There is much to be said for Khanna's assertion. Beijing is already funding a large share of the gigantic American trade deficit, while at the same time selling many consumer goods to the United States. In other words, it benefits from the US's weakness in two ways. And politically speaking, the newly self-confident Chinese will no longer allow themselves to be domineered by the West. Reacting to worldwide criticism of political oppression in Tibet, the Chinese encouraged their nationalist youth to assault Western institutions and refused to allow themselves to be lectured on human rights.

Republican Senator Chuck Hagel has acknowledged that the "world's largest debtor nation" cannot simultaneously shape the course of the world. The challenges America faces have multiplied, especially in recent times.

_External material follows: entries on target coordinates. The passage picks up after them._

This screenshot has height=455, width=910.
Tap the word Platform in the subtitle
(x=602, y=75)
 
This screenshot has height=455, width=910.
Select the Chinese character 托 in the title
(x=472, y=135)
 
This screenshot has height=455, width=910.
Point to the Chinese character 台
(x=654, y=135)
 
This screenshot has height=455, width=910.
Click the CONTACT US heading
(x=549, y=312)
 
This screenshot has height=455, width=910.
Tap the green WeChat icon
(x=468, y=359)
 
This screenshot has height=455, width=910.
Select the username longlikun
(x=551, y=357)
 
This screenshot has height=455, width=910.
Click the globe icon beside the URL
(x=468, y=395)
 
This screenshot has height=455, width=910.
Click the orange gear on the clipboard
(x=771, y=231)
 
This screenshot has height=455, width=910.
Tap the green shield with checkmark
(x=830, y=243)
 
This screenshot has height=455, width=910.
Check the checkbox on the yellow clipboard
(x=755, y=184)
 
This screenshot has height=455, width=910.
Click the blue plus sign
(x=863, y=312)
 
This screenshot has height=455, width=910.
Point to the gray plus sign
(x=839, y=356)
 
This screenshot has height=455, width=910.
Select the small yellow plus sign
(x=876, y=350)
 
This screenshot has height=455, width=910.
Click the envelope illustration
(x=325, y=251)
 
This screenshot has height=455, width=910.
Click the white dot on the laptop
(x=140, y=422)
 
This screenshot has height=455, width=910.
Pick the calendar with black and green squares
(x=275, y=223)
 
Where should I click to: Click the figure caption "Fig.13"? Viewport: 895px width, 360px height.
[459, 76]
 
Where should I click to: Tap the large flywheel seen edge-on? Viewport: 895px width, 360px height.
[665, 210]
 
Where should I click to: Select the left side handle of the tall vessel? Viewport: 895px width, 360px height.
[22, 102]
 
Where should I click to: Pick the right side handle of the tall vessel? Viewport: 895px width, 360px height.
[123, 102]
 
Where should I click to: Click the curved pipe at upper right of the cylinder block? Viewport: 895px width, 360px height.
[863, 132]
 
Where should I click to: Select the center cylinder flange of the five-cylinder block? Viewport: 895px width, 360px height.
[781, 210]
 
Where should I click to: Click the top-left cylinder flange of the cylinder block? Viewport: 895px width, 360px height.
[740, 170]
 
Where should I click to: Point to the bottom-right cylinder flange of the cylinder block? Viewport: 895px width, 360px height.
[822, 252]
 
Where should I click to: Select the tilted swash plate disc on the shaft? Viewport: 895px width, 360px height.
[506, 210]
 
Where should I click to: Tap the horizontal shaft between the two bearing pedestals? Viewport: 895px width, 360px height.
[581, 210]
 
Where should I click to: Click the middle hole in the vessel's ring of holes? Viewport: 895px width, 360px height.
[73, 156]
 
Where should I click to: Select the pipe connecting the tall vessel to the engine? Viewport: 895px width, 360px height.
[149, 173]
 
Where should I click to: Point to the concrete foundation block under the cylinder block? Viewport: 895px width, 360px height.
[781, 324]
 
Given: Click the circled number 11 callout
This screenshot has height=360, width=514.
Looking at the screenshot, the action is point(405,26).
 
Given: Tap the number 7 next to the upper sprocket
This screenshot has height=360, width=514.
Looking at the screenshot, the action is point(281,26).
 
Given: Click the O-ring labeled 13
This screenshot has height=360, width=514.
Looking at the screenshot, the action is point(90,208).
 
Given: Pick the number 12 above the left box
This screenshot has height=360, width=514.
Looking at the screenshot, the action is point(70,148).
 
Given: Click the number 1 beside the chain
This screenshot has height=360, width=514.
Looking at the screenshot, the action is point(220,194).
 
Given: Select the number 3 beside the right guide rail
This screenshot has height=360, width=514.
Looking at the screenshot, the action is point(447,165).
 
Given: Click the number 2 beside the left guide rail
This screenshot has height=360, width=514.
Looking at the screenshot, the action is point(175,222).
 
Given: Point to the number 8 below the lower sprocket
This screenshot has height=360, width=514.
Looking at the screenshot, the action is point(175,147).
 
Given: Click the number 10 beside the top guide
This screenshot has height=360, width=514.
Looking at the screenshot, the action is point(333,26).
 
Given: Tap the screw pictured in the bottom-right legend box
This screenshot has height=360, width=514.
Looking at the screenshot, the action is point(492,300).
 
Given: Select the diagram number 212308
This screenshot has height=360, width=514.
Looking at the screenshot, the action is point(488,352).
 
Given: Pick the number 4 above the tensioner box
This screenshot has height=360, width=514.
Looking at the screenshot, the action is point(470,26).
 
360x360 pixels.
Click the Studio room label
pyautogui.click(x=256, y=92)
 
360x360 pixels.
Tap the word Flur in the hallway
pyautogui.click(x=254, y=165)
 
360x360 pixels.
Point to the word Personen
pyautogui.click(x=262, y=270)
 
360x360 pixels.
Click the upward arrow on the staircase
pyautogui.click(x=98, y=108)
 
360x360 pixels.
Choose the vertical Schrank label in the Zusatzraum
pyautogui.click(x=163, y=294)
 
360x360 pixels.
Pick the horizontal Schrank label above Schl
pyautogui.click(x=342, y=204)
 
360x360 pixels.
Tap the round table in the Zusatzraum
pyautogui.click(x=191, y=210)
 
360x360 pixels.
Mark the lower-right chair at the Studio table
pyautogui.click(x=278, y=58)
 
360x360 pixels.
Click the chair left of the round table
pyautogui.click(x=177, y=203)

WELL, HOW DO YOU like that, America? You really must read the whole thing -- particularly since it's all true.

And particularly since it's all our own damned fault.

Sometime during the last few decades, we Americans ceased to be a serious people. The past eight years, particularly, have exposed a country unserious about public and private morality, unserious about effective self-governance and seriously incapable of cultural . . . seriousness.

But we did get the world to buy into a serious Ponzi scheme. We should be so proud.

We've made a grand hash of things, and now we stand ready to elect as our leaders either an unstable McCrank and his comely-but-ditzy sidekick or the Dalai Obama and his gaffe-prone lesser incarnation.

ONCE, the United States was a country of great products and audacious feats. That time is past.

It's now last call for the American Century as a nation slips off the barstool -- a little hazy, a little discomfitedly buzzed -- and prepares to slouch off gentle into that good night.